The problem:
Pull out every line of the material below that contains the word "room", and copy each such line in full.

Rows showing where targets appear
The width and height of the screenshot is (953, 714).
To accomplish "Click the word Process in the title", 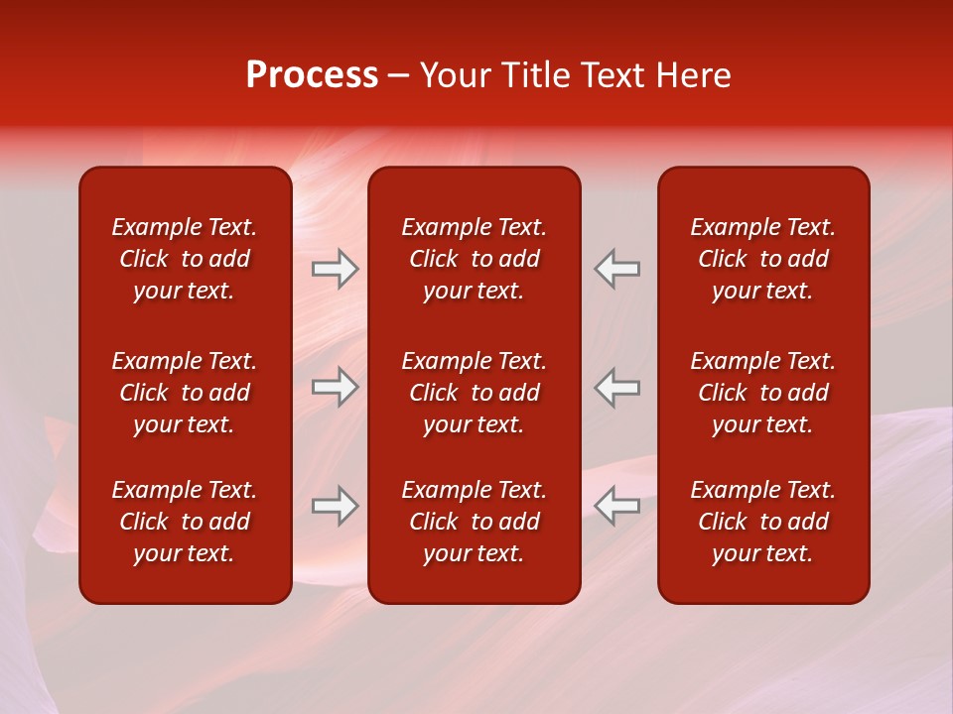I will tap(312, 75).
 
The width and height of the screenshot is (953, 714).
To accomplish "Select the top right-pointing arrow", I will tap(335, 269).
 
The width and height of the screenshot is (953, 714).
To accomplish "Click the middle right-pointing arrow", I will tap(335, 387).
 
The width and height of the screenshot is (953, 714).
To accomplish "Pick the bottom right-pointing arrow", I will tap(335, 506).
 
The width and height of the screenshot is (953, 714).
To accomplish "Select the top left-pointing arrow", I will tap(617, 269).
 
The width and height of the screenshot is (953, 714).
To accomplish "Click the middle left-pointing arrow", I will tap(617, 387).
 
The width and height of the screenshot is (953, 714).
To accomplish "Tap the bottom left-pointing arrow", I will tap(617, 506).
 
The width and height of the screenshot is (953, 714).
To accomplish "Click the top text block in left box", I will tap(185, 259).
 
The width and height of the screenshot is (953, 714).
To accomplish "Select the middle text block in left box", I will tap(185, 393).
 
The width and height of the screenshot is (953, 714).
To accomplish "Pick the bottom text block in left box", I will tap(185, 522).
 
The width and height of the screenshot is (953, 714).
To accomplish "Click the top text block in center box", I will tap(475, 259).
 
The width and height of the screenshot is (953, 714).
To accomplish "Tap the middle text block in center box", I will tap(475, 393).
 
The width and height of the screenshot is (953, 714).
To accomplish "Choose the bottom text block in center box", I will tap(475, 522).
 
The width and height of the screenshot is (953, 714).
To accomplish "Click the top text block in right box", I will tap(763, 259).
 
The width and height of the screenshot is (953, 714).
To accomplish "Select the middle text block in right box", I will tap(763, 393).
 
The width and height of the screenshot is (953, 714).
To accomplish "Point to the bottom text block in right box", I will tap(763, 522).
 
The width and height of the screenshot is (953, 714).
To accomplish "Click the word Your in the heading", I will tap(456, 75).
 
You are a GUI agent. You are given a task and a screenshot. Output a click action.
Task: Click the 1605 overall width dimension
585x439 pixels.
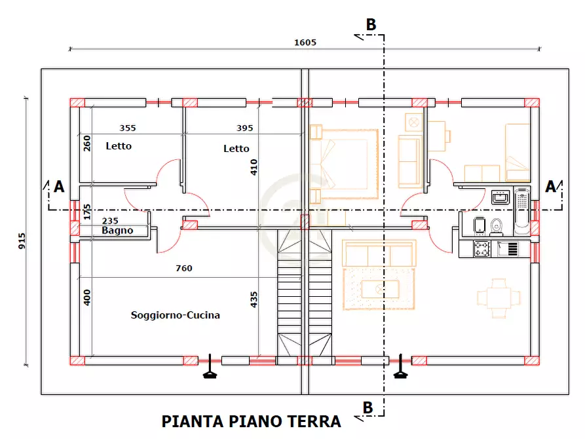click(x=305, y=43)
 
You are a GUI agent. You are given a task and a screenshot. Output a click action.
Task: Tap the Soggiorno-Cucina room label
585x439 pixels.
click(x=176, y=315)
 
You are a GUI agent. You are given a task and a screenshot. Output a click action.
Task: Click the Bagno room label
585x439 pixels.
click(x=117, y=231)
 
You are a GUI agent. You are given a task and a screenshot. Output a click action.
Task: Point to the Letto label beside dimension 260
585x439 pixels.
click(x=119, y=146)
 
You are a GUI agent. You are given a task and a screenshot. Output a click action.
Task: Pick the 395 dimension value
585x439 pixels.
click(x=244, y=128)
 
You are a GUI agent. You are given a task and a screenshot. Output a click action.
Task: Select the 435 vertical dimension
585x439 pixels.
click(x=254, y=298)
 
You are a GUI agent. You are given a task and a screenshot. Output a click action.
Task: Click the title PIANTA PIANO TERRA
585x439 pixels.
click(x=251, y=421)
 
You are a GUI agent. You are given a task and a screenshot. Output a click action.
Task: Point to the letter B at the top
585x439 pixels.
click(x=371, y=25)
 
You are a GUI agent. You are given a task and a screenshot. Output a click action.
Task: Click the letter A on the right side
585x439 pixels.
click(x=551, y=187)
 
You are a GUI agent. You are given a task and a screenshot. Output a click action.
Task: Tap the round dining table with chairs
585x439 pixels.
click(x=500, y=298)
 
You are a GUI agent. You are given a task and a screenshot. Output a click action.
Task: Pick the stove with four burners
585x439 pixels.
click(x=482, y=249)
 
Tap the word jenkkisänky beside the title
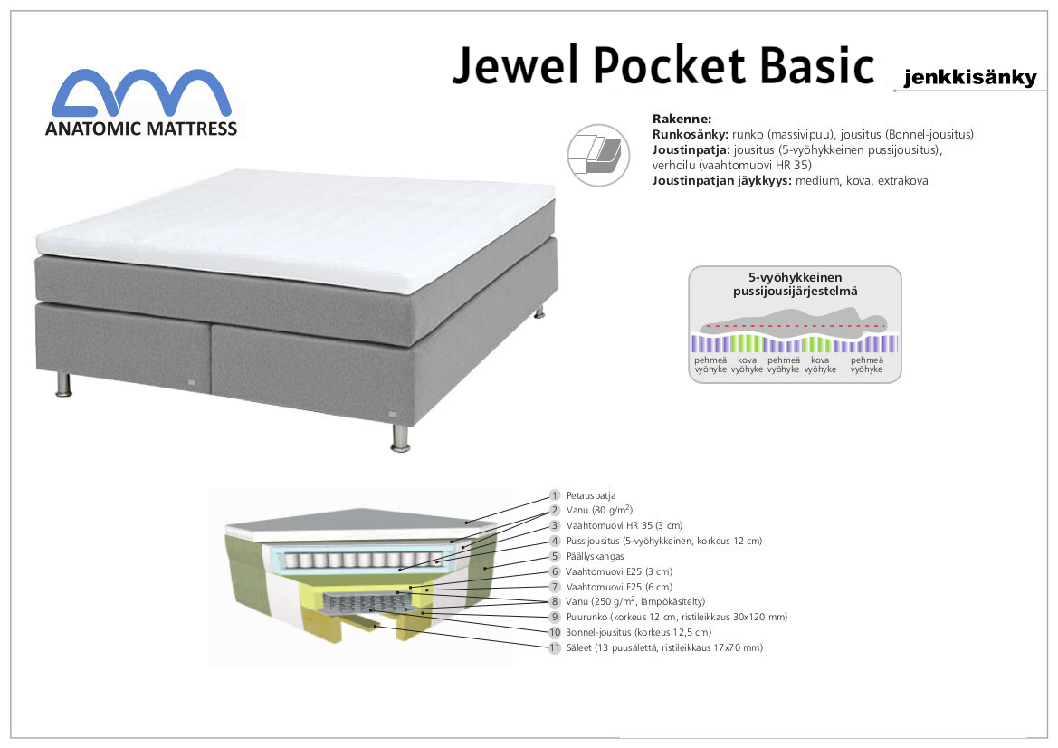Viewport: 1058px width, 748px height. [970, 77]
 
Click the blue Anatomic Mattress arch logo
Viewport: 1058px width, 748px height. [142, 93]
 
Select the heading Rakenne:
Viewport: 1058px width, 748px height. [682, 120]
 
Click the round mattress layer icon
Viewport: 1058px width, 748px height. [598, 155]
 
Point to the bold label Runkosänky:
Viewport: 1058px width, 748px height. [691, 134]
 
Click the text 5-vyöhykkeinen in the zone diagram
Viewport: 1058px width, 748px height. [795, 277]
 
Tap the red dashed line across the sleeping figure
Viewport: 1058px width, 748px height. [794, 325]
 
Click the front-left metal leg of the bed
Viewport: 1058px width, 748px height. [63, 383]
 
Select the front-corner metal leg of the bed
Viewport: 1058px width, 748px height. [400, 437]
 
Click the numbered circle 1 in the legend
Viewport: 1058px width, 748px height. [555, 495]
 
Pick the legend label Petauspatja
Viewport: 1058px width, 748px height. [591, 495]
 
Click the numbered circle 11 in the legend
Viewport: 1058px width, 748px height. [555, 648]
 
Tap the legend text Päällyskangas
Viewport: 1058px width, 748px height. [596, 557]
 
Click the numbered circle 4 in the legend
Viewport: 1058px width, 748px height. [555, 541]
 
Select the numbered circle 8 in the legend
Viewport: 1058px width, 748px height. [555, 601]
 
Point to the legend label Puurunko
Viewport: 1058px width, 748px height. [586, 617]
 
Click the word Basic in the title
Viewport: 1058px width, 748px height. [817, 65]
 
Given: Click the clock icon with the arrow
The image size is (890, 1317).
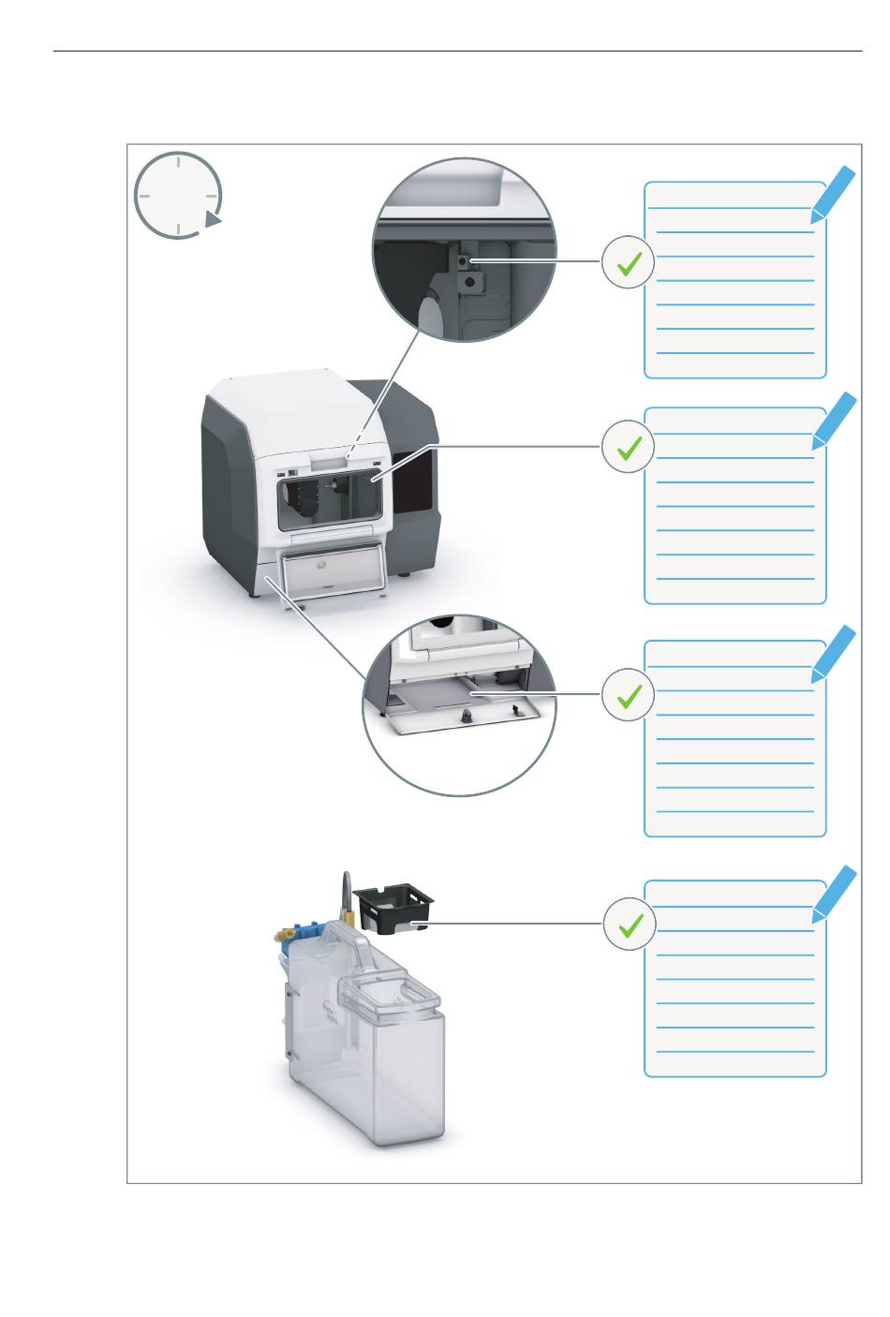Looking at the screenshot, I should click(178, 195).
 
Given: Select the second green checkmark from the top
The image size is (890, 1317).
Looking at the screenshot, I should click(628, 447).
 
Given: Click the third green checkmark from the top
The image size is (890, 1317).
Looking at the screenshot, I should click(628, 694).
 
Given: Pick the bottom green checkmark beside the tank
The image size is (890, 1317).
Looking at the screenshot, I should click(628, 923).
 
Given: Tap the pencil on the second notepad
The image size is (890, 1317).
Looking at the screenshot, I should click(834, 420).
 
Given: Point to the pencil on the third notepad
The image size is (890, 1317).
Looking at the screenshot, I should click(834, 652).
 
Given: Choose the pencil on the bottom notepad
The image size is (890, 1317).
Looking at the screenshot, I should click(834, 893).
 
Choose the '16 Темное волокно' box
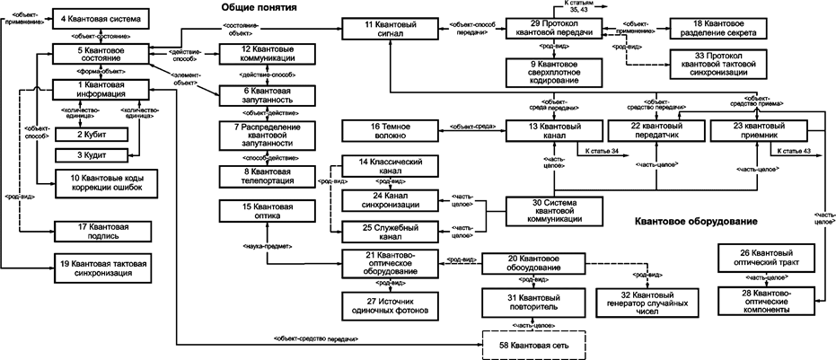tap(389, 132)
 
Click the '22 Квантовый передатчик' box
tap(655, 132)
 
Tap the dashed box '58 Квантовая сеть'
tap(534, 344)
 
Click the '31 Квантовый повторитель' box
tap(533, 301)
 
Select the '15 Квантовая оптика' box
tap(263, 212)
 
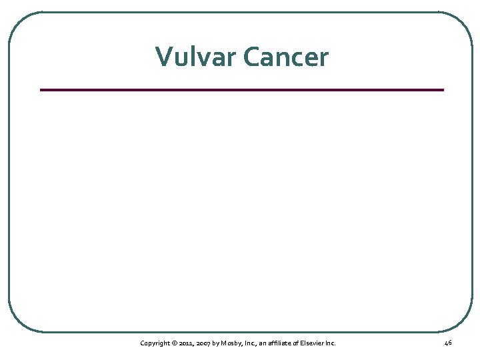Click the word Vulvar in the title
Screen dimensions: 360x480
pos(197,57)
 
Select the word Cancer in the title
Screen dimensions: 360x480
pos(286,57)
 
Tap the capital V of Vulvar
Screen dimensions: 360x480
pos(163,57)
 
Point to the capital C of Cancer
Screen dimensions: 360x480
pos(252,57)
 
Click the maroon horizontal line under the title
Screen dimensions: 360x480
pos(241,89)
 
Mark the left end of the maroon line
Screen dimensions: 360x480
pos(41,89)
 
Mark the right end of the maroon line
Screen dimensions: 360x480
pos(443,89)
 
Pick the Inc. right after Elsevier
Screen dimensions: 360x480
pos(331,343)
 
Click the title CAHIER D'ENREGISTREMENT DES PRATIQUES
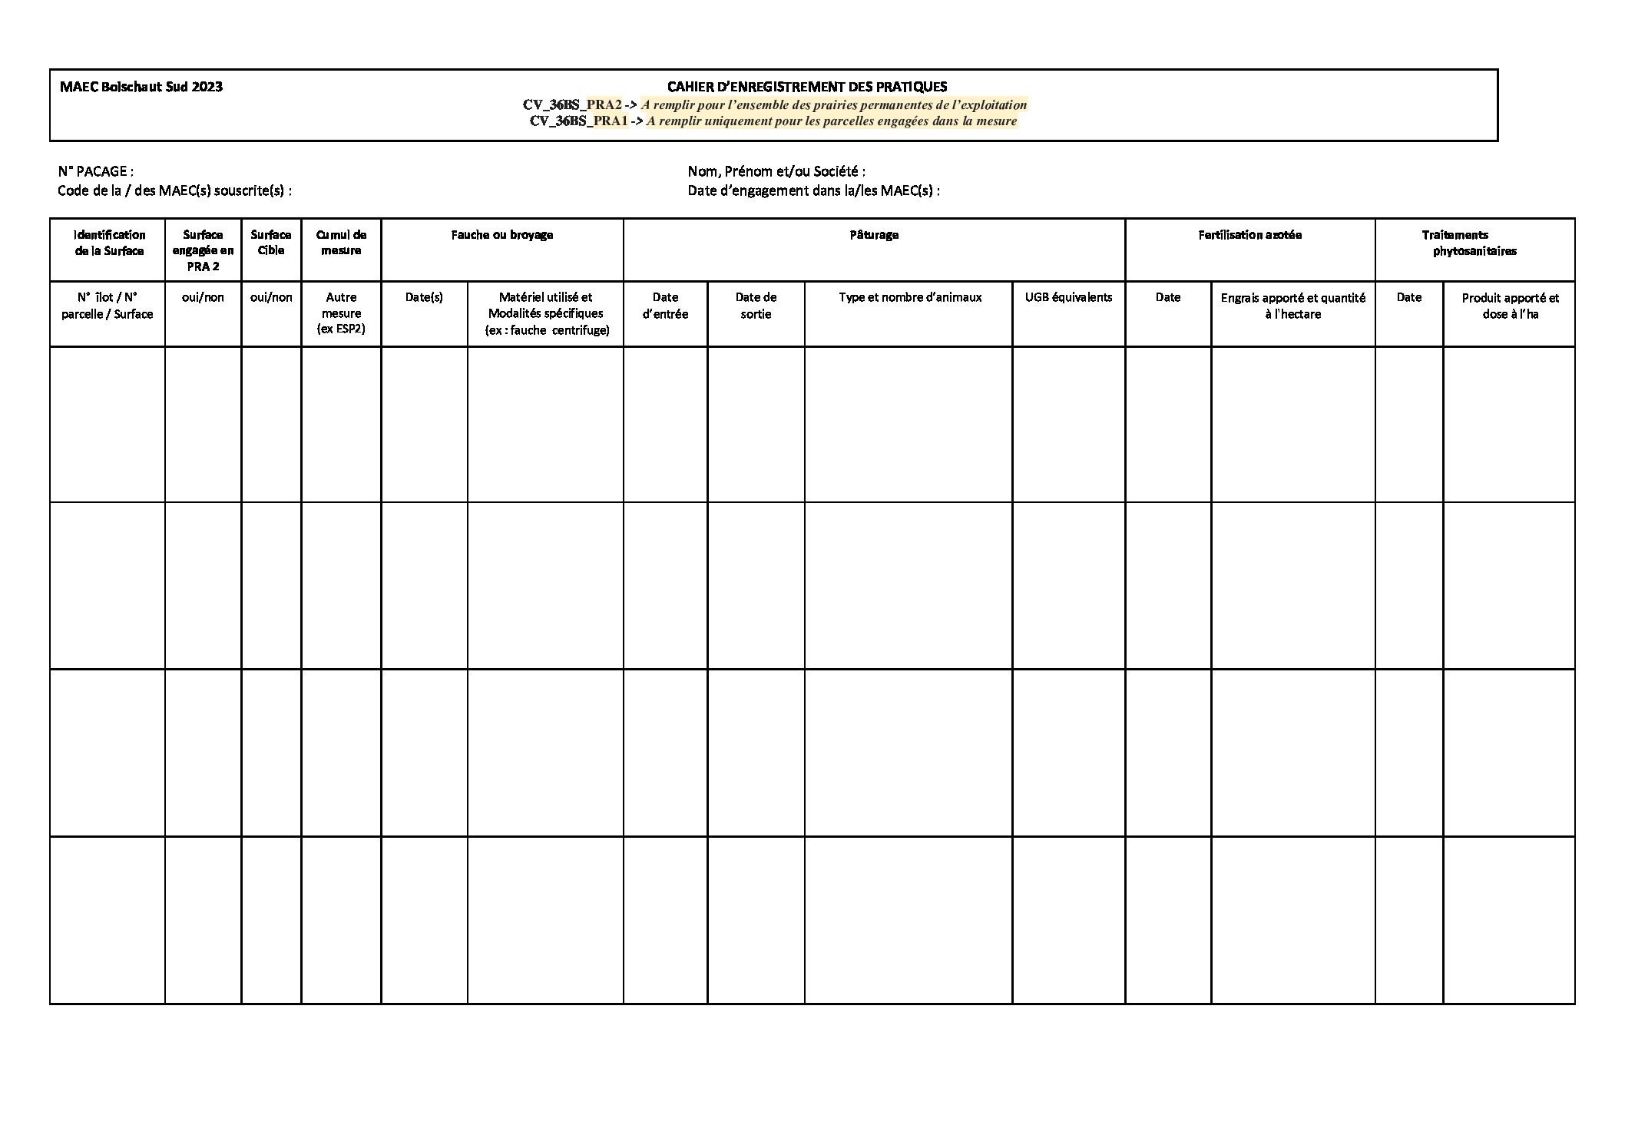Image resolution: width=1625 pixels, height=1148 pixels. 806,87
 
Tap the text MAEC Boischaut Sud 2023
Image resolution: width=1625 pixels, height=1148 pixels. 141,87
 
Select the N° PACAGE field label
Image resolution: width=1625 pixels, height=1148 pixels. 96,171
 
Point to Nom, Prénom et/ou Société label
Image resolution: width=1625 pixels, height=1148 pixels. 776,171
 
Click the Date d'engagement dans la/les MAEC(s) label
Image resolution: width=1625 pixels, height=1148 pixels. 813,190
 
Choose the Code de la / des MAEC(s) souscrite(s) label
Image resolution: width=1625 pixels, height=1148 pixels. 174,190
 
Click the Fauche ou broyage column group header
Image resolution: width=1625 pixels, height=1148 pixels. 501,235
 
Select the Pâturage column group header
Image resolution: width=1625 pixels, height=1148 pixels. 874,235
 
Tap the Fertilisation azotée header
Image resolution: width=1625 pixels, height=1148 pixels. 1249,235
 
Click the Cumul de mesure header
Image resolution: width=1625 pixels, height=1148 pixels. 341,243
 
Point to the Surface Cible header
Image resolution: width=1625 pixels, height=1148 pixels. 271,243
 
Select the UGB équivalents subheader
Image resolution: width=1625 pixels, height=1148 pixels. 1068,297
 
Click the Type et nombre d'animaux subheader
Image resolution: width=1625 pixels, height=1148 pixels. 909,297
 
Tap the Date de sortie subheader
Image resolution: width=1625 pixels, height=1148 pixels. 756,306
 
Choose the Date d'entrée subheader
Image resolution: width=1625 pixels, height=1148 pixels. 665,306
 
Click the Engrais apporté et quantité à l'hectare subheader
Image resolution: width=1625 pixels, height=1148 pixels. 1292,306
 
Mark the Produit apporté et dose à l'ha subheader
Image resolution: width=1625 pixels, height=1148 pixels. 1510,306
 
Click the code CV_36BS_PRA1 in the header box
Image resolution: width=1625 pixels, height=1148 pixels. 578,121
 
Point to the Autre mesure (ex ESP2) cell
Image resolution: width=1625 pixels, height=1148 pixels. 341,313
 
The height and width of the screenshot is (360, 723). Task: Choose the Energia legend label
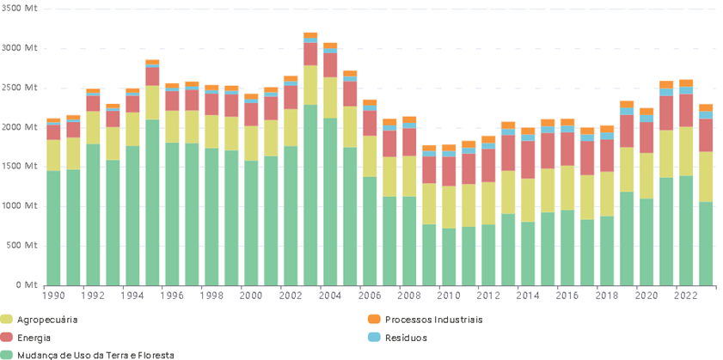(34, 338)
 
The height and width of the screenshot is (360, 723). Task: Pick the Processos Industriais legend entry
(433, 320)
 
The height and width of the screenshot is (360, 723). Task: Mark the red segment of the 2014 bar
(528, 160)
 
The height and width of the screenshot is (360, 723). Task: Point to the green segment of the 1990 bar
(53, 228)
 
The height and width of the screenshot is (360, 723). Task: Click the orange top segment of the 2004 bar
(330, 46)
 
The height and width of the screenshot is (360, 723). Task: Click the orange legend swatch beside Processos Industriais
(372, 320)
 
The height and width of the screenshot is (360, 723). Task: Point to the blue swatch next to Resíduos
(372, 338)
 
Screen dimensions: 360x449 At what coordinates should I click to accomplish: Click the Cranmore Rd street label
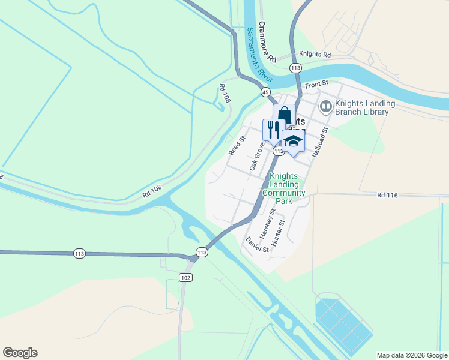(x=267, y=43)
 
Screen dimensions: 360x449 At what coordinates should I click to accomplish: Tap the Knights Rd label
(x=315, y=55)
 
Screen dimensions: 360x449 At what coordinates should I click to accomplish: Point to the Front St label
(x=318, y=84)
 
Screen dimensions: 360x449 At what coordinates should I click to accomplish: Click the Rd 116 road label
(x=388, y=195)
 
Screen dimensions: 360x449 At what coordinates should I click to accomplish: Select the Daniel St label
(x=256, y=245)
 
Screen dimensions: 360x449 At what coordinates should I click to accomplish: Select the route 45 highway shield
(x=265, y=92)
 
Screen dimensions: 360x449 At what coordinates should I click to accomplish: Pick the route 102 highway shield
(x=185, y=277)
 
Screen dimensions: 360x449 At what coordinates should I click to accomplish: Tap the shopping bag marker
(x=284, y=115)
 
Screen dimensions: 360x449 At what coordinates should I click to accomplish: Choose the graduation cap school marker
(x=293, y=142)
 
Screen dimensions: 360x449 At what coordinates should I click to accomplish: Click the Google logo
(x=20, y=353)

Task output:
Task: Tap the Soggiorno-Cucina room label
Task: Click the Bagno room label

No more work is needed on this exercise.